Меня зовут Рене. Мне пятьдесят четыре года. И вот уже двадцать лет я работаю консьержкой в доме номер семь по улице Гренель, красивом особняке с внутренним двором и садом. Тут восемь огромных роскошных квартир, и ни одна не пустует. Я вдова, некрасивая, толстая, маленького роста, на ногах у меня торчат косточки, а изо рта разит по утрам, как из помойки, — я это чувствую, когда уж очень сама себе бываю противна. Я нигде не училась и всегда оставалась бедной, скромной и незаметной. Живу одна, с котом, здоровенным и ленивым, в котором нет ничего примечательного, разве что манера всюду следить вонючими лапами, когда он чем-то недоволен. Ни он, ни я — тут мы заодно — ничуть не стремимся влиться в ряды себе подобных. Поскольку я не очень-то приветлива, хотя всегда учтива, меня не слишком любят, но относятся ко мне вполне терпимо — ведь я идеально соответствую укоренившемуся в общественном сознании стандартному образу домашней консьержки, тем самым выполняя свою роль колесика в огромном механизме мировой иллюзии: согласно ей, жизнь будто бы имеет некий смысл, который ничего не стоит разгадать. На тех же небесных скрижалях человеческой глупости, где значится, что все консьержки — старые, сварливые уродины, записано огненными буквами, что вышеупомянутые консьержки держат жирных котов, которые целый день валяются на подушках, накрытых вязанными крючком накидками.
Далее сказано, что, пока коты валяются и спят, консьержки непрерывно смотрят телевизор и что в вестибюле непременно должно пахнуть стряпней: тушеным мясом, супом с капустой или свиным рагу. Мне страшно повезло, что я консьержка не в каком-нибудь, а в суперреспектабельном доме. До чего унизительно было готовить всю эту гадость, и до чего я обрадовалась, когда месье де Брольи, государственный советник со второго этажа, вежливо, но твердо — должно быть, так он выражался, когда рассказывал жене об этом своем шаге, — дал мне понять, что подобные плебейские запахи неуместны в жилище такого класса; однако виду не подала и притворилась, что неохотно подчиняюсь.

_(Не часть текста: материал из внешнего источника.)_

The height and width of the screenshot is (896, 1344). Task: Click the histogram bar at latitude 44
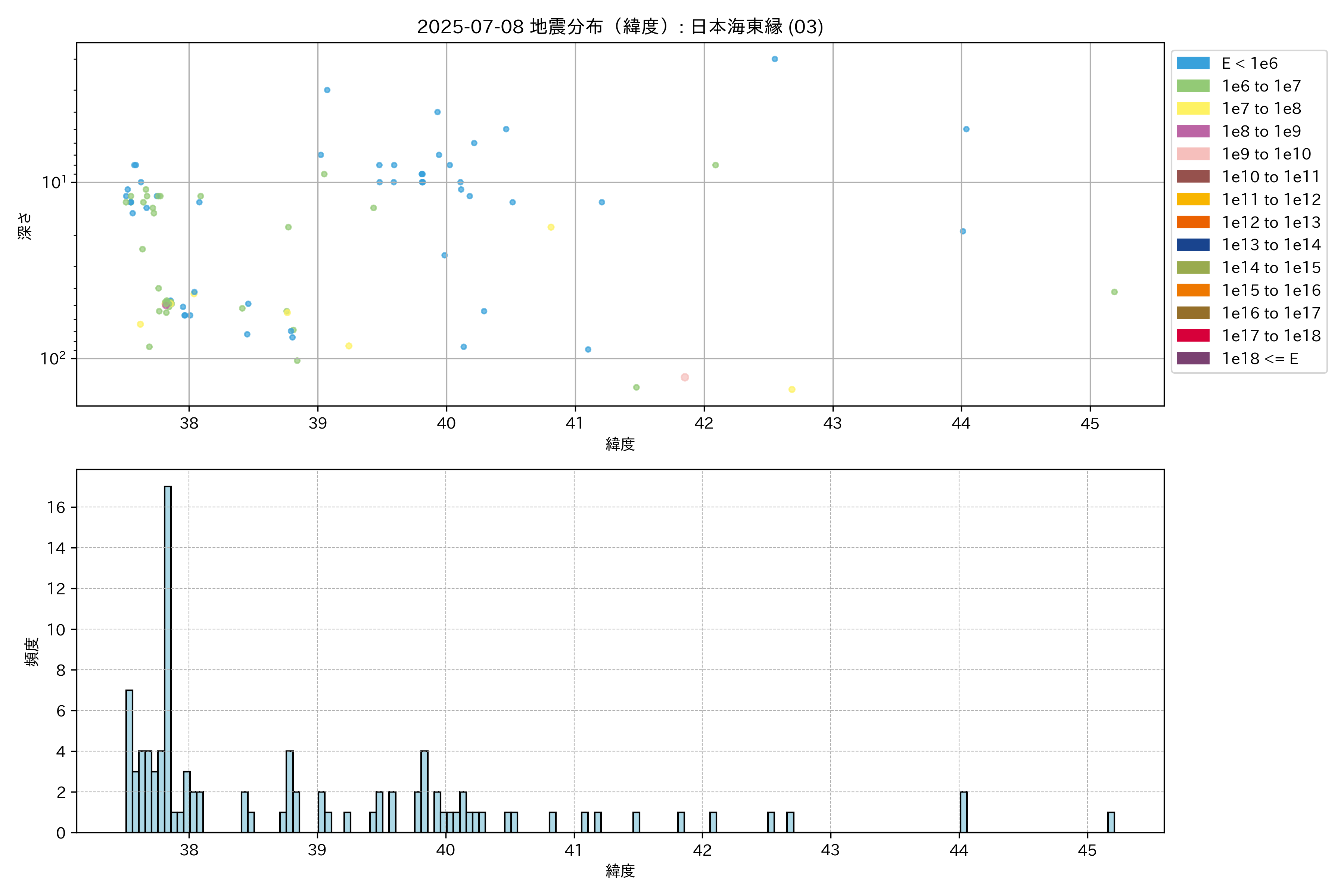tap(964, 812)
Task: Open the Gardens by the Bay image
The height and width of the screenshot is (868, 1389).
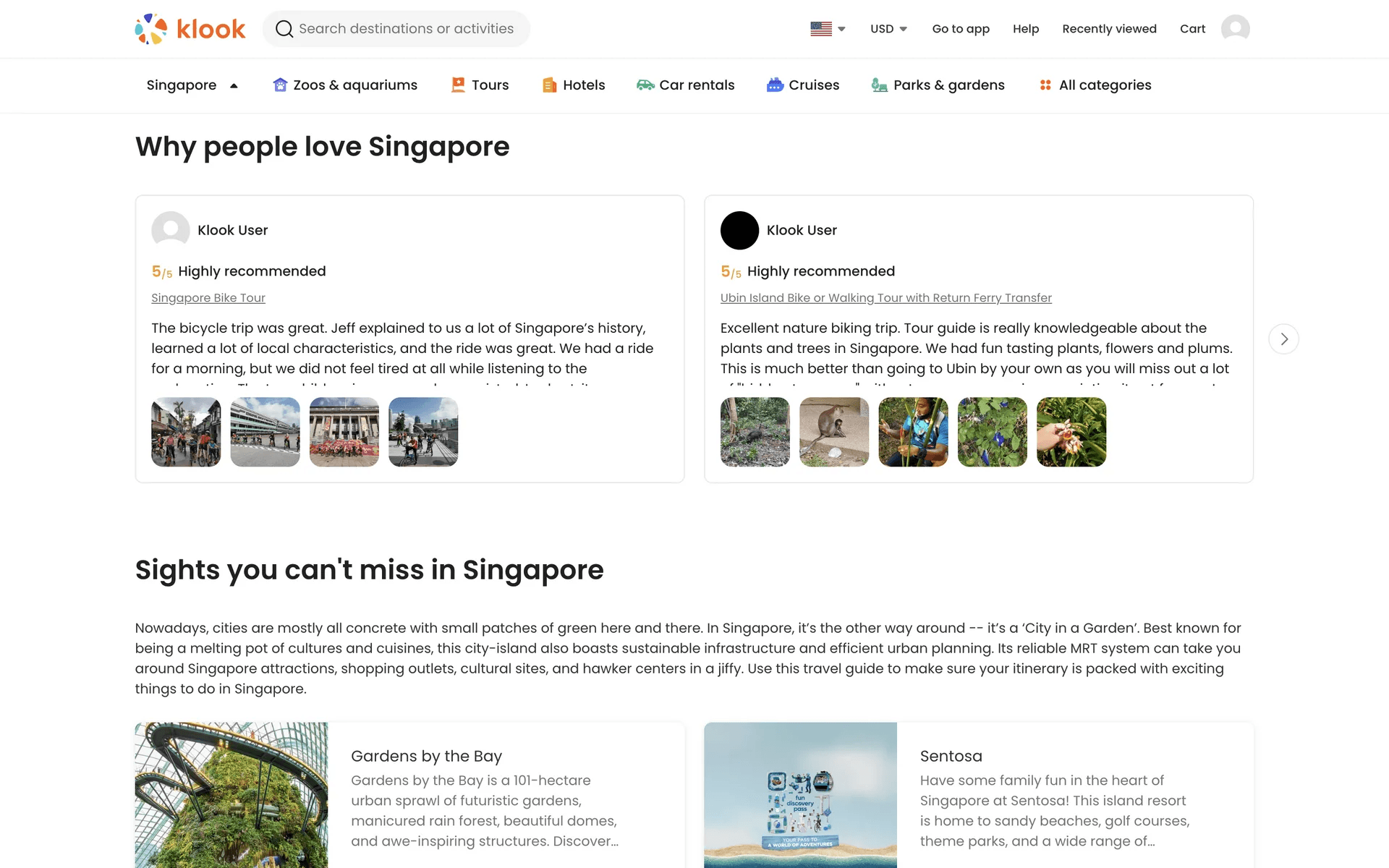Action: (232, 794)
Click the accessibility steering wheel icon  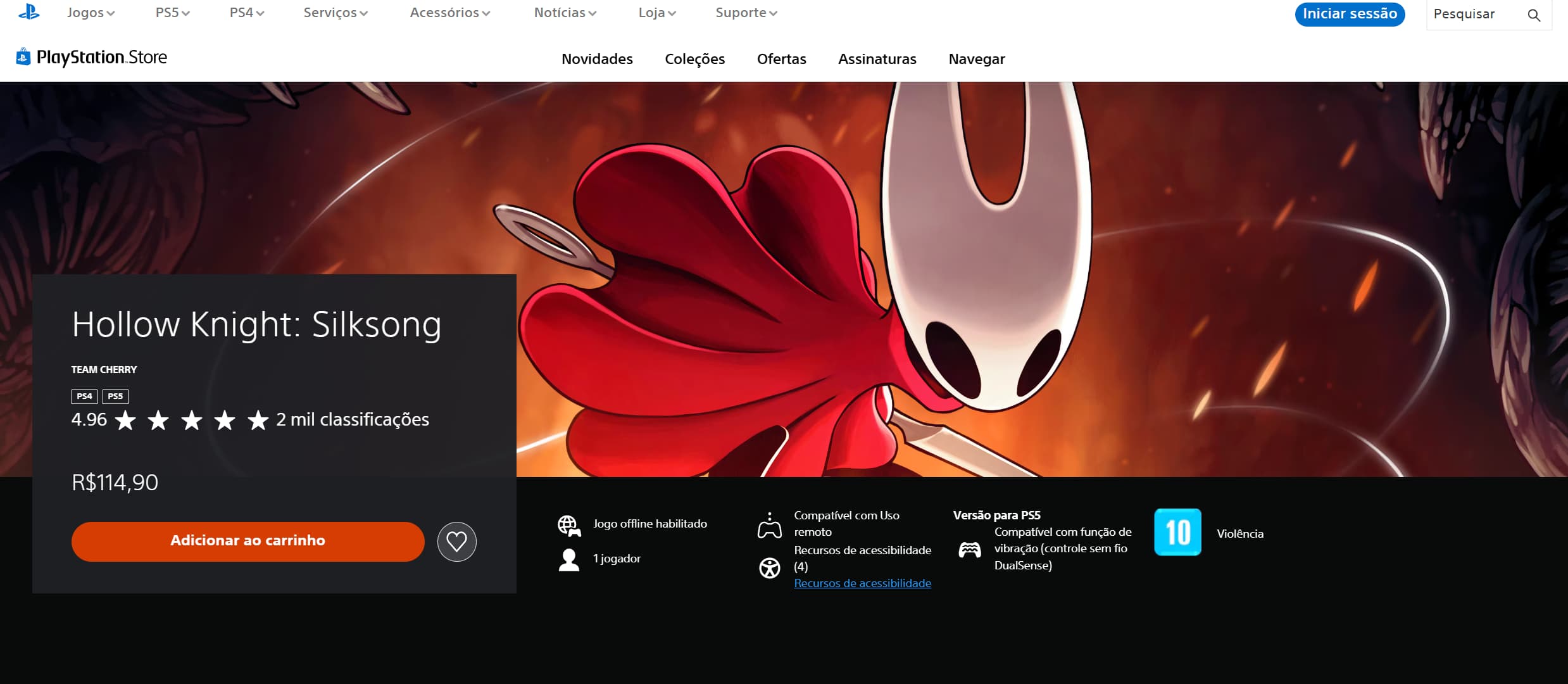770,568
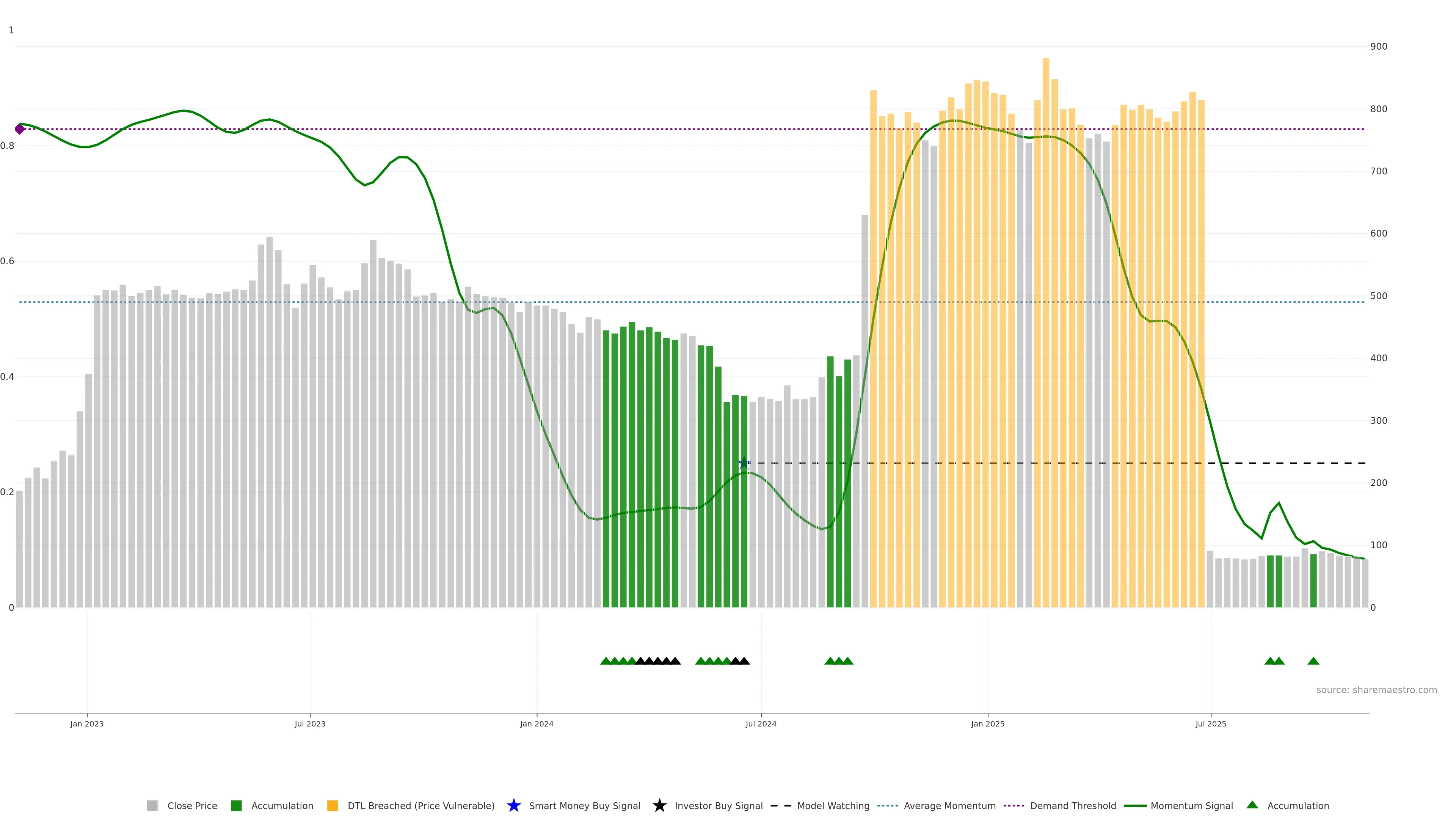
Task: Click the orange DTL Breached swatch in legend
Action: [333, 805]
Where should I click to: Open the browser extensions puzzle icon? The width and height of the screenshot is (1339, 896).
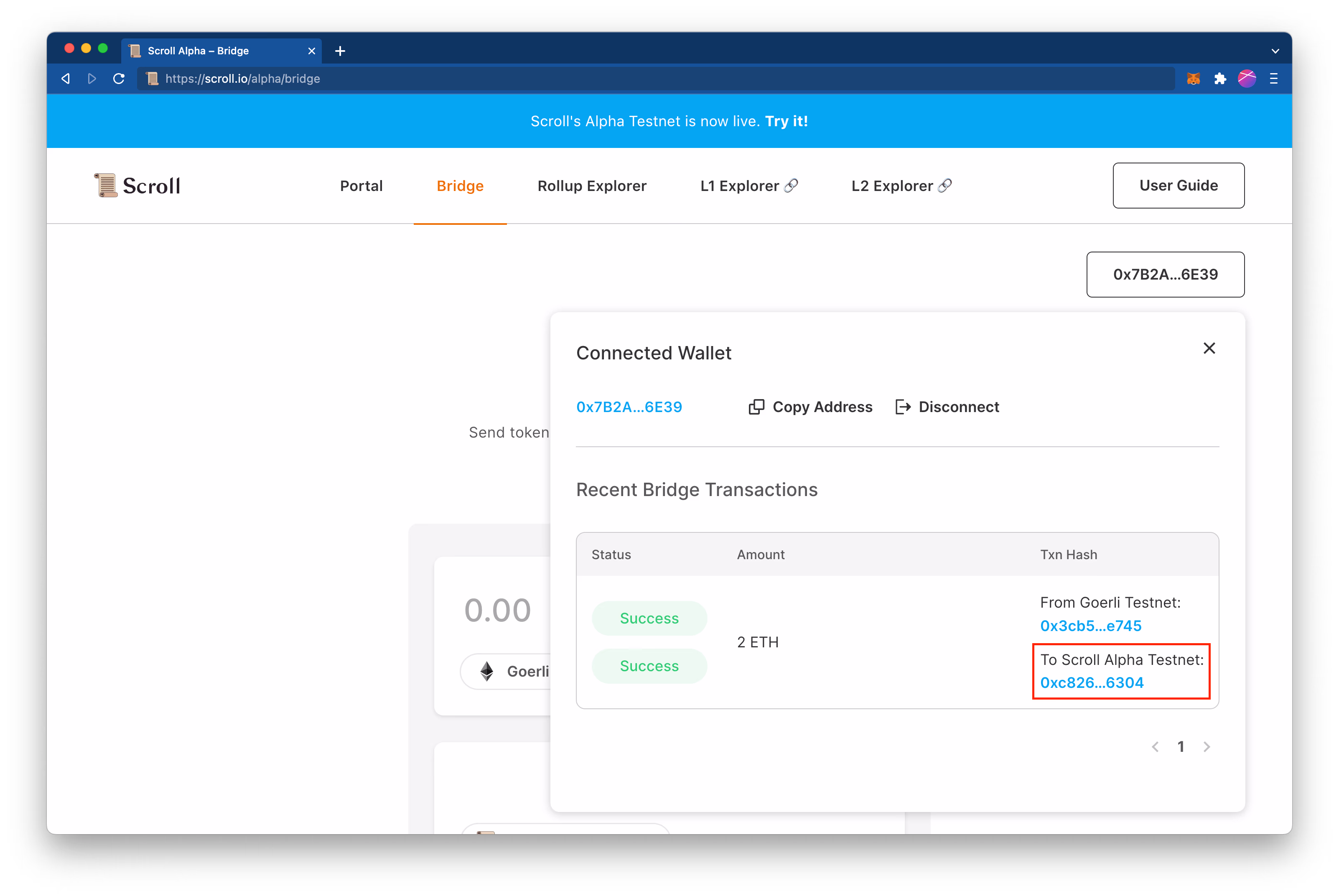pyautogui.click(x=1220, y=79)
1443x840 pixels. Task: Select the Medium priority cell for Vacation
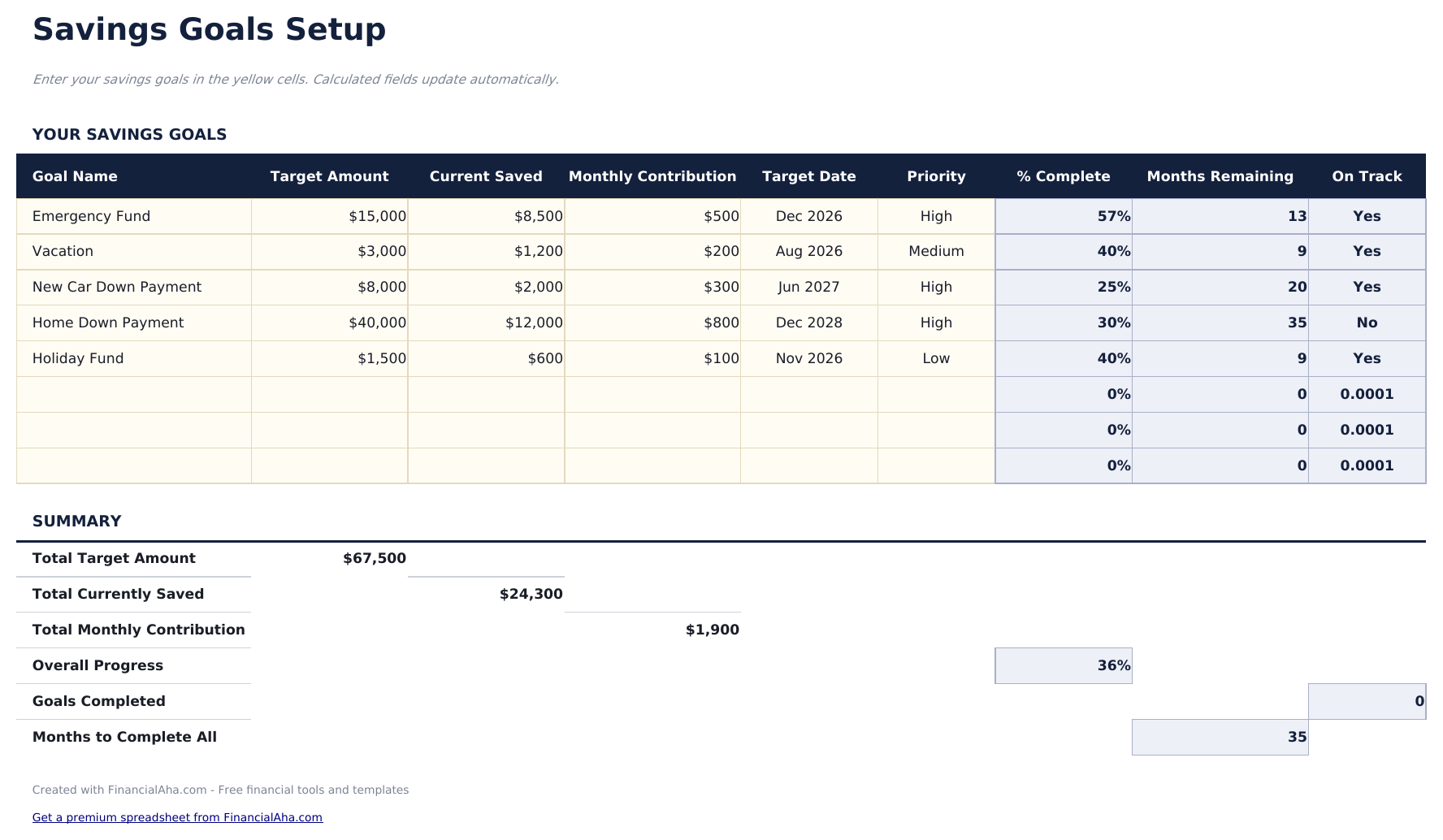[935, 252]
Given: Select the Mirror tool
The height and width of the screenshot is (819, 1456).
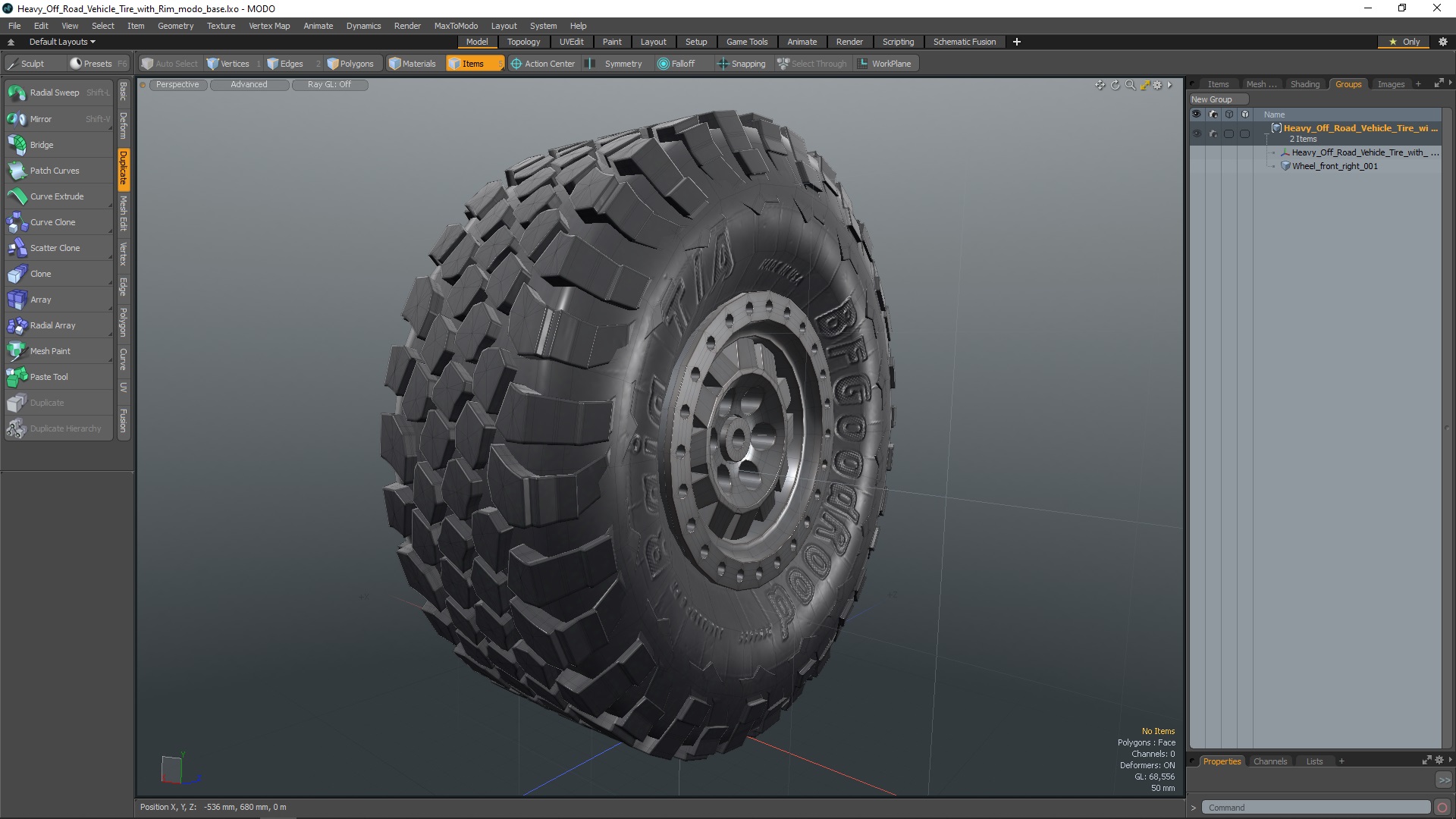Looking at the screenshot, I should tap(41, 119).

Это было двадцать семь лет тому назад. И каждый день с тех пор я покупаю в мясной лавке ломтик ветчины или кусок телячьей печенки, кладу в кошелку и несу домой вместе с пачкой лапши и пучком моркови. Глядите все: вот пища бедняков, имеющая то похвальное преимущество, что не издает неподобающего запаха, ведь я беднячка в доме богачей; таким образом я одновременно удовлетворяю общественные ожидания и своего кота по кличке Лев — он оттого и жирный, что обжирается едой, по идее предназначенной мне: свининой, макаронами с маслом, а я, пока он чавкает, могу спокойно, не смущая обоняние ближних, питаться тем, что отвечает моим собственным вкусам, о которых никто не имеет понятия.
Куда труднее оказалось утрясти вопрос с телевизором. Пока был жив мой муж, не возникало никаких проблем: Люсьен смотрел все подряд, избавляя меня от этой повинности. В вестибюль бесперебойно поступали нужные звуки, и этого хватало для поддержания устоев социальной иерархии; когда же Люсьена не стало, мне пришлось поломать голову, чтобы придумать, как сохранять необходимую видимость. Люсьен исполнял вместо меня тягостную обязанность, его невежество надежно укрывало меня от подозрений окружающих; лишившись мужа, я лишилась этой защиты.